Experts say much of the incorrect information being shared about the conflict in Ukraine amounted to “rampant disinformation” emanating from Russia.
In addition to deploying disinformation as grounds for an invasion, Russia has continued to push incorrect and misleading narratives as the war rages, including a failure to recognise the deaths of Russian troops, while deliberately misleading their own soldiers.
Note the use of “experts”. LOL. What “experts”? Experts are supposed to be unbiased, with some grounding in a specific area, which in the case of the Ukraine would be history and sociology.
However, ABC’s sources are cherry-picked — Abbie Richards, who graduated from Colorado, moved to Australia as a comedienne and is famous for conspiracy theories about TikTok and…ummm… golf (?). Then youngish Dr Olga Bolchak, who is a sociologist and specialist in digital information systems, but with a very clear rightwing Ukrainian bias propagating what are essentially conspiracy theories about Russia, especially the Crimea. This is disinformation.
By contrast, good, old-fashioned rumor can be true — to some extent — and if not completely be so — and, if it isn’t, it’s misinformed — usualy by media . But this is “misinformation”: it is not “disinformation” which is a deliberate attempt to deceive.
Media Tautology: what it is isn’t
The Western media practice propaganda rather than journalism — and they assume the Russians do too. But Russian are stubborn and skeptical, which is why the government can’t get them to practice social hygiene or take the excellent Russian vaccines. Americans have always accepted the integrity of their news media. Russians just think: Pravda!

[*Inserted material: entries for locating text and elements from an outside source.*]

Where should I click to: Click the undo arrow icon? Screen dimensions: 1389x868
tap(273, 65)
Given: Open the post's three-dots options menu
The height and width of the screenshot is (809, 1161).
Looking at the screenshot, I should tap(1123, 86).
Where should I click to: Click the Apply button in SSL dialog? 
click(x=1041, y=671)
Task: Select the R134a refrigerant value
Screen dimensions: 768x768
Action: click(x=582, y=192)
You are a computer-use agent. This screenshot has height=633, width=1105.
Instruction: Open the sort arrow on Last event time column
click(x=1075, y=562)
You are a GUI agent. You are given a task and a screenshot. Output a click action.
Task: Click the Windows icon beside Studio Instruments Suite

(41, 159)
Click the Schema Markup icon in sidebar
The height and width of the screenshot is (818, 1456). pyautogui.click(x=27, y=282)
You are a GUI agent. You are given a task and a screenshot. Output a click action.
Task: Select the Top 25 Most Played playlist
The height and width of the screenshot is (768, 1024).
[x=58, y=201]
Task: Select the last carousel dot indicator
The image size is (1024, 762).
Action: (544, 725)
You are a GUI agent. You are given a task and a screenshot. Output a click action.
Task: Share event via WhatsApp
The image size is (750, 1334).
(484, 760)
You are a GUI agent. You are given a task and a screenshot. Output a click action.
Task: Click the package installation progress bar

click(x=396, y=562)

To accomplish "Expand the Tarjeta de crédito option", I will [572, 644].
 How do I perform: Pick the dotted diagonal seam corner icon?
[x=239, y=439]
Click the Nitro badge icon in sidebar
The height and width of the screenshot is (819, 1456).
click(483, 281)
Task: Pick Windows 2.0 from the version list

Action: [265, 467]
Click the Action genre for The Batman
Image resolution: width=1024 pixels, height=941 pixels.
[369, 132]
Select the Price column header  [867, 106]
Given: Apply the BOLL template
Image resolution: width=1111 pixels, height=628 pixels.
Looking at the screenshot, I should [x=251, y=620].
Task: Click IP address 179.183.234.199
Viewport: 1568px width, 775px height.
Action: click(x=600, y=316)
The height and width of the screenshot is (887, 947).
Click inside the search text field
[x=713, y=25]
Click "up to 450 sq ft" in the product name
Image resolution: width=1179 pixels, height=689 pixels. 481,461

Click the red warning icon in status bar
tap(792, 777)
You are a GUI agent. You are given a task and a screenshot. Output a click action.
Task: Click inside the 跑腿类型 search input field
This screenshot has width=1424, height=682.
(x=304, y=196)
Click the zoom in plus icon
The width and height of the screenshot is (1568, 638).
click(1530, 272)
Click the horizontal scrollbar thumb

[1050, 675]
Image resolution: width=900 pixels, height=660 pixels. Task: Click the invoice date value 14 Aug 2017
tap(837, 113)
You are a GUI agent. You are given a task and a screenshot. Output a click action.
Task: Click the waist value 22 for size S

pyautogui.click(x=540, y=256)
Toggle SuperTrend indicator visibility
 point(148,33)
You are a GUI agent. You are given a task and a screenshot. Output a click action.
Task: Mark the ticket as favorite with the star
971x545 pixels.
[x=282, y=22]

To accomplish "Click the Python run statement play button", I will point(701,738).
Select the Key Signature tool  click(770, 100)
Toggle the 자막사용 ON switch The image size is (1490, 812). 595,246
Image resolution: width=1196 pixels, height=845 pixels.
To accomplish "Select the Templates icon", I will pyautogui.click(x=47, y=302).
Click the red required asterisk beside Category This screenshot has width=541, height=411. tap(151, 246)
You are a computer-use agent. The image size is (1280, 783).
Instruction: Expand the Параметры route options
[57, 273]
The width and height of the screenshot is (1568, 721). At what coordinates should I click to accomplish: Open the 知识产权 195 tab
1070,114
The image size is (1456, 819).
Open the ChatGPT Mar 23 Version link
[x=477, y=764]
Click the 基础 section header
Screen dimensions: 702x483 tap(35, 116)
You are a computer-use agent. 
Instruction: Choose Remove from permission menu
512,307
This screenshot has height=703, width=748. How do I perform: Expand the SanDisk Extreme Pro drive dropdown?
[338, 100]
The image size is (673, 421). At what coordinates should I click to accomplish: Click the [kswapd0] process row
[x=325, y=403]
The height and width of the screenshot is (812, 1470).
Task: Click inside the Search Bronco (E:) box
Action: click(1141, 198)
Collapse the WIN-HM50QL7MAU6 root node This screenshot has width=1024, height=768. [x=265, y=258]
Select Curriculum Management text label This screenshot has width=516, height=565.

ABC jumps from a single example of rumour proving incorrect to Russia pushing “incorrect and misleading narratives”, including the grounds for the “invasion”, which the Russians have always been completely open about and substantiated by bundles of evidence, especially UAF military intentions. This is, as I have said, deductive and tautological. The conclusion is decided before it is reached.
ABC assumes that Russia is like the West, what Putin aptly calls, “the Empire of Lies”.
An irony is that the Wali ‘narrative’ really had its origins in Western media hype, following his many self-serving interview with the press — not to mention in journalistic misinformation. The rumors were therefore an indirect consequence of the Western and Ukrainian propaganda initiative, constantly and consistently pushing fake news.